ECONOMIA – Dólar em queda e Ibovespa recua: Alívio nas tensões do Oriente Médio impacta mercados nesta quinta-feira.

Na última quinta-feira, 28 de setembro, o mercado financeiro brasileiro mostrou sinais mistos, com o dólar apresentando uma queda e a bolsa de valores, representada pelo índice Ibovespa, encerrando em terreno negativo. O dia foi marcado pelo alívio nas tensões geopolíticas no Oriente Médio e pela divulgação de dados de inflação nos Estados Unidos, que influenciaram a dinâmica das moedas dos países emergentes.

O dólar comercial fechou cotado a R$ 5,032, registrando um recuo de R$ 0,029, o que representa uma diminuição de 0,57% em relação ao dia anterior. A moeda teve uma abertura em R$ 5,07, mas sofreu um declínio após a abertura dos mercados norte-americanos. O ponto mais baixo da jornada foi visto por volta das 15h15, quando a cotação atingiu R$ 5,02. Apesar da queda observada nesta quinta, o dólar ainda acumula uma alta de 1,60% no mês de setembro e, no que se refere a uma comparação anual, apresenta uma queda de 8,33%.

Por outro lado, o Ibovespa, índice da B3, registrou um fechamento em 175.063 pontos, com uma desvalorização de 0,39%. As ações da Petrobras foram as que mais impactaram negativamente o índice, contribuindo para uma atmosfera de cautela em meio às discussões sobre a evolução das taxas de juros no Brasil.

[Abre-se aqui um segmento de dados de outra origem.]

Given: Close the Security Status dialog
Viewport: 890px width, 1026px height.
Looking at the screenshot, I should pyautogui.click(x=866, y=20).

Durante a sessão, a moeda norte-americana permaneceu em baixa, alinhando-se ao movimento global. A redução das tensões entre Estados Unidos e Irã sobre o cessar-fogo e as negociações do programa nuclear iraniano levaram a uma diminuição na demanda por ativos considerados seguros, favorecendo o real em relação a outras moedas emergentes. A divulgação do índice PCE, indicador relevante de inflação nos EUA, trouxe alívio ao mercado ao apresentar números ligeiramente abaixo do esperado, reforçando uma expectativa de inflação mais controlada.

Enquanto isso, as bolsas de Nova York experimentavam um momento positivo, batendo recordes, mas o mercado brasileiro não pôde se beneficiar desse otimismo. As ações da Petrobras tiveram um desempenho negativo, com uma queda de 0,72% nas ações preferenciais e de 1,16% nas ordinárias, mesmo após um anúncio de reajuste dos preços da gasolina.

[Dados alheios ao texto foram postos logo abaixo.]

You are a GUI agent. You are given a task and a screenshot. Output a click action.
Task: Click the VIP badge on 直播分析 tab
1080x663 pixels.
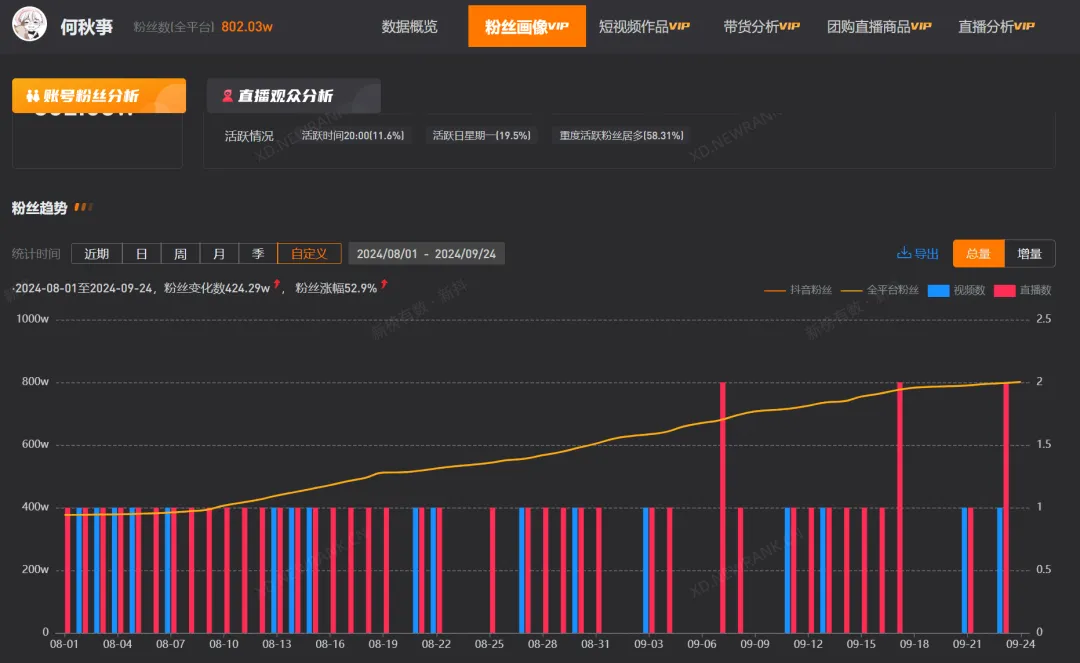[1025, 27]
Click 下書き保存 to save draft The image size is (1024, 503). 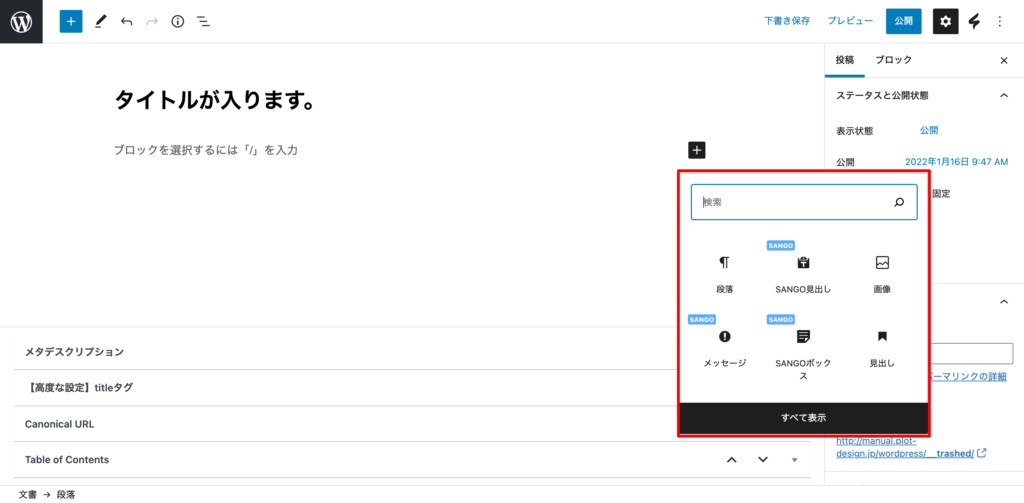(x=787, y=21)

Além disso, o mercado acompanhou as expectativas para a taxa Selic e os indicadores de inflação, em um contexto onde a desaceleração econômica começa a ser percebida, mas a inflação ainda gera incertezas sobre o ritmo de cortes de juros por parte do Banco Central.

Os preços do petróleo também exibiram volatilidade, com o barril Brent subindo 0,49%, fechando a US$ 92,70, e o WTI, do Texas, avançando 0,25%, para US$ 88,90. As oscilações nos preços foram influenciadas pela expectativa de um potencial acordo que facilitaria a reabertura do Estreito de Ormuz, mesmo que as incertezas sobre os conflitos na região mantivessem os investidores em modo cautela.